Copy all records verbatim.

(Collected data entries)
▬▬▬▬▬▬▬▬▬▬

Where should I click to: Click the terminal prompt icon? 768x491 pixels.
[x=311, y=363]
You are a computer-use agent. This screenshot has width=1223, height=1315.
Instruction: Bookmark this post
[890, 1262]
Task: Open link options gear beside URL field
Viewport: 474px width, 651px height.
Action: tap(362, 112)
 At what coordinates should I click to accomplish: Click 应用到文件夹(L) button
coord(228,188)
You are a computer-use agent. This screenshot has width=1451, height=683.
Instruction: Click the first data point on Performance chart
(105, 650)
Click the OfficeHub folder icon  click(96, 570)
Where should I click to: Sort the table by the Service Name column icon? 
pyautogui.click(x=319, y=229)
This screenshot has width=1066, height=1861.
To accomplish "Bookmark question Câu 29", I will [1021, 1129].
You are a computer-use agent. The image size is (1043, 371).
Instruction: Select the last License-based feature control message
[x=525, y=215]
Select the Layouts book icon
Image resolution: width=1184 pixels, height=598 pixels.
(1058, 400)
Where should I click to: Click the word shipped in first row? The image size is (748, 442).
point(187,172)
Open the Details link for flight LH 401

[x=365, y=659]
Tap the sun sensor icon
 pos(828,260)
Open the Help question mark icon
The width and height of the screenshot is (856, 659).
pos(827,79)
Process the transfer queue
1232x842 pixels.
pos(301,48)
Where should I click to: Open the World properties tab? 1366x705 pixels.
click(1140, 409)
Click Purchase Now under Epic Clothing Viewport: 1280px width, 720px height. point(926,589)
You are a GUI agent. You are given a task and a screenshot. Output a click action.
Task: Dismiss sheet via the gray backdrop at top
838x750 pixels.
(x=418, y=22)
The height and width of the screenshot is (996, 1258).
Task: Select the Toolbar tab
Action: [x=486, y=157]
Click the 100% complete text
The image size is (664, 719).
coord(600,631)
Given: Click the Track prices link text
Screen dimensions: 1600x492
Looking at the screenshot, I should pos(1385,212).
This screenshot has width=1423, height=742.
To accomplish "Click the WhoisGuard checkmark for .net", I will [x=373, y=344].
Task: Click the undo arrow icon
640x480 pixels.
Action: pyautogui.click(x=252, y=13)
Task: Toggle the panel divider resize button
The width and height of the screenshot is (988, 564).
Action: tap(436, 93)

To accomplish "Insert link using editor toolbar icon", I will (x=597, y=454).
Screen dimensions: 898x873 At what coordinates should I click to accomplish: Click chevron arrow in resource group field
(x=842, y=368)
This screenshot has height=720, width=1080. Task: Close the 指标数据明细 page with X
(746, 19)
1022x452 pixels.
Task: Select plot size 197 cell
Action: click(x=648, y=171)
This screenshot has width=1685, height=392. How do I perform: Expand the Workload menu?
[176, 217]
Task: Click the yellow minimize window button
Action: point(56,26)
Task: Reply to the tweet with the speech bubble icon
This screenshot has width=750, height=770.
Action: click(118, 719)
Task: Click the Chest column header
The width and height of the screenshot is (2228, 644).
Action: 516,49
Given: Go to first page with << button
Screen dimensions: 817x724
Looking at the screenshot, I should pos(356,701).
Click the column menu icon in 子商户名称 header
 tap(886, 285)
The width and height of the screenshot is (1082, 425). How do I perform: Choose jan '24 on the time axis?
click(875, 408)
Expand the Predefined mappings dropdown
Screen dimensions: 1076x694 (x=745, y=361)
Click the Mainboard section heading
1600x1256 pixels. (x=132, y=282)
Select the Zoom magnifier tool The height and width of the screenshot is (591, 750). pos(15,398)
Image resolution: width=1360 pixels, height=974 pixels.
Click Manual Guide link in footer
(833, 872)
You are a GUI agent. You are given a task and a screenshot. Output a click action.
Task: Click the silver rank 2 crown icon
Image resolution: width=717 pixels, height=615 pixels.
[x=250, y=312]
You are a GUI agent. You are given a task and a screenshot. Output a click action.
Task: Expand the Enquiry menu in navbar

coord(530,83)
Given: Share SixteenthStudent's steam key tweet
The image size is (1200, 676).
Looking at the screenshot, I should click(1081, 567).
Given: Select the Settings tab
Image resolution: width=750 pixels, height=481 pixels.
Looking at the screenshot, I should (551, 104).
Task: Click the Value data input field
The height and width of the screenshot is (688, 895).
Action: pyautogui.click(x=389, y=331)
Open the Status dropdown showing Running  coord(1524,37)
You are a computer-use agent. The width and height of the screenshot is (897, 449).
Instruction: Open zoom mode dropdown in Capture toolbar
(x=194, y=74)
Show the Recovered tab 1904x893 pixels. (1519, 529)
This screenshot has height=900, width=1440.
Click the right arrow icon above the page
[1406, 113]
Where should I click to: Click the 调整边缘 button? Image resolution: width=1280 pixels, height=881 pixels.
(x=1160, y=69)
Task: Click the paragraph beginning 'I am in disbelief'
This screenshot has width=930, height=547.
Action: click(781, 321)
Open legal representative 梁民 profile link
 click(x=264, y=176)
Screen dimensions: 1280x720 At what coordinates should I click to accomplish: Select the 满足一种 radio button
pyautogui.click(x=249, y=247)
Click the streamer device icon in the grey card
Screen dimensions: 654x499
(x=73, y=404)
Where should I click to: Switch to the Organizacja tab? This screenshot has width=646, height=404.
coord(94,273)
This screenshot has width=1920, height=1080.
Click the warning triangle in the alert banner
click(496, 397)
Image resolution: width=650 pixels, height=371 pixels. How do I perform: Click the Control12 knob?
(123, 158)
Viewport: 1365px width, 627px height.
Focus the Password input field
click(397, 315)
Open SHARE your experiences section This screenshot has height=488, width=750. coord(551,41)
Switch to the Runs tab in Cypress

▬▬▬▬▬▬▬▬▬▬

- **Task output**:
Where should I click to: Click the terminal prompt icon? 768x491 pixels.
[x=311, y=363]
You are a computer-use agent. This screenshot has width=1223, height=1315.
Instruction: Bookmark this post
[890, 1262]
Task: Open link options gear beside URL field
Viewport: 474px width, 651px height.
Action: tap(362, 112)
 At what coordinates should I click to accomplish: Click 应用到文件夹(L) button
coord(228,188)
You are a computer-use agent. This screenshot has width=1451, height=683.
Instruction: Click the first data point on Performance chart
(105, 650)
Click the OfficeHub folder icon  click(96, 570)
Where should I click to: Sort the table by the Service Name column icon? 
pyautogui.click(x=319, y=229)
This screenshot has width=1066, height=1861.
To accomplish "Bookmark question Câu 29", I will [1021, 1129].
You are a computer-use agent. The image size is (1043, 371).
Instruction: Select the last License-based feature control message
[x=525, y=215]
Select the Layouts book icon
Image resolution: width=1184 pixels, height=598 pixels.
(1058, 400)
Where should I click to: Click the word shipped in first row? The image size is (748, 442).
point(187,172)
Open the Details link for flight LH 401

[x=365, y=659]
Tap the sun sensor icon
 pos(828,260)
Open the Help question mark icon
The width and height of the screenshot is (856, 659).
pos(827,79)
Process the transfer queue
1232x842 pixels.
pos(301,48)
Where should I click to: Open the World properties tab? 1366x705 pixels.
click(1140, 409)
Click Purchase Now under Epic Clothing Viewport: 1280px width, 720px height. point(926,589)
You are a GUI agent. You are given a task and a screenshot. Output a click action.
Task: Dismiss sheet via the gray backdrop at top
838x750 pixels.
(x=418, y=22)
The height and width of the screenshot is (996, 1258).
Task: Select the Toolbar tab
Action: [x=486, y=157]
Click the 100% complete text
The image size is (664, 719).
coord(600,631)
Given: Click the Track prices link text
Screen dimensions: 1600x492
Looking at the screenshot, I should pos(1385,212).
This screenshot has width=1423, height=742.
To accomplish "Click the WhoisGuard checkmark for .net", I will [x=373, y=344].
Task: Click the undo arrow icon
640x480 pixels.
Action: pyautogui.click(x=252, y=13)
Task: Toggle the panel divider resize button
The width and height of the screenshot is (988, 564).
Action: tap(436, 93)

To accomplish "Insert link using editor toolbar icon", I will (x=597, y=454).
Screen dimensions: 898x873 At what coordinates should I click to accomplish: Click chevron arrow in resource group field
(x=842, y=368)
This screenshot has height=720, width=1080. Task: Close the 指标数据明细 page with X
(746, 19)
1022x452 pixels.
Task: Select plot size 197 cell
Action: click(x=648, y=171)
This screenshot has width=1685, height=392. How do I perform: Expand the Workload menu?
[176, 217]
Task: Click the yellow minimize window button
Action: point(56,26)
Task: Reply to the tweet with the speech bubble icon
This screenshot has width=750, height=770.
Action: click(118, 719)
Task: Click the Chest column header
The width and height of the screenshot is (2228, 644).
Action: 516,49
Given: Go to first page with << button
Screen dimensions: 817x724
Looking at the screenshot, I should pos(356,701).
Click the column menu icon in 子商户名称 header
 tap(886, 285)
The width and height of the screenshot is (1082, 425). How do I perform: Choose jan '24 on the time axis?
click(875, 408)
Expand the Predefined mappings dropdown
Screen dimensions: 1076x694 (x=745, y=361)
Click the Mainboard section heading
1600x1256 pixels. (x=132, y=282)
Select the Zoom magnifier tool The height and width of the screenshot is (591, 750). pos(15,398)
Image resolution: width=1360 pixels, height=974 pixels.
Click Manual Guide link in footer
(833, 872)
You are a GUI agent. You are given a task and a screenshot. Output a click action.
Task: Click the silver rank 2 crown icon
Image resolution: width=717 pixels, height=615 pixels.
[x=250, y=312]
You are a GUI agent. You are given a task and a screenshot. Output a click action.
Task: Expand the Enquiry menu in navbar

coord(530,83)
Given: Share SixteenthStudent's steam key tweet
The image size is (1200, 676).
Looking at the screenshot, I should click(1081, 567).
Given: Select the Settings tab
Image resolution: width=750 pixels, height=481 pixels.
Looking at the screenshot, I should (551, 104).
Task: Click the Value data input field
The height and width of the screenshot is (688, 895).
Action: pyautogui.click(x=389, y=331)
Open the Status dropdown showing Running  coord(1524,37)
You are a computer-use agent. The width and height of the screenshot is (897, 449).
Instruction: Open zoom mode dropdown in Capture toolbar
(x=194, y=74)
Show the Recovered tab 1904x893 pixels. (1519, 529)
This screenshot has height=900, width=1440.
Click the right arrow icon above the page
[1406, 113]
Where should I click to: Click the 调整边缘 button? Image resolution: width=1280 pixels, height=881 pixels.
(x=1160, y=69)
Task: Click the paragraph beginning 'I am in disbelief'
This screenshot has width=930, height=547.
Action: click(781, 321)
Open legal representative 梁民 profile link
 click(x=264, y=176)
Screen dimensions: 1280x720 At what coordinates should I click to accomplish: Select the 满足一种 radio button
pyautogui.click(x=249, y=247)
Click the streamer device icon in the grey card
Screen dimensions: 654x499
(x=73, y=404)
Where should I click to: Switch to the Organizacja tab? This screenshot has width=646, height=404.
coord(94,273)
This screenshot has width=1920, height=1080.
Click the warning triangle in the alert banner
click(496, 397)
Image resolution: width=650 pixels, height=371 pixels. How do I perform: Click the Control12 knob?
(123, 158)
Viewport: 1365px width, 627px height.
Focus the Password input field
click(397, 315)
Open SHARE your experiences section This screenshot has height=488, width=750. coord(551,41)
Switch to the Runs tab in Cypress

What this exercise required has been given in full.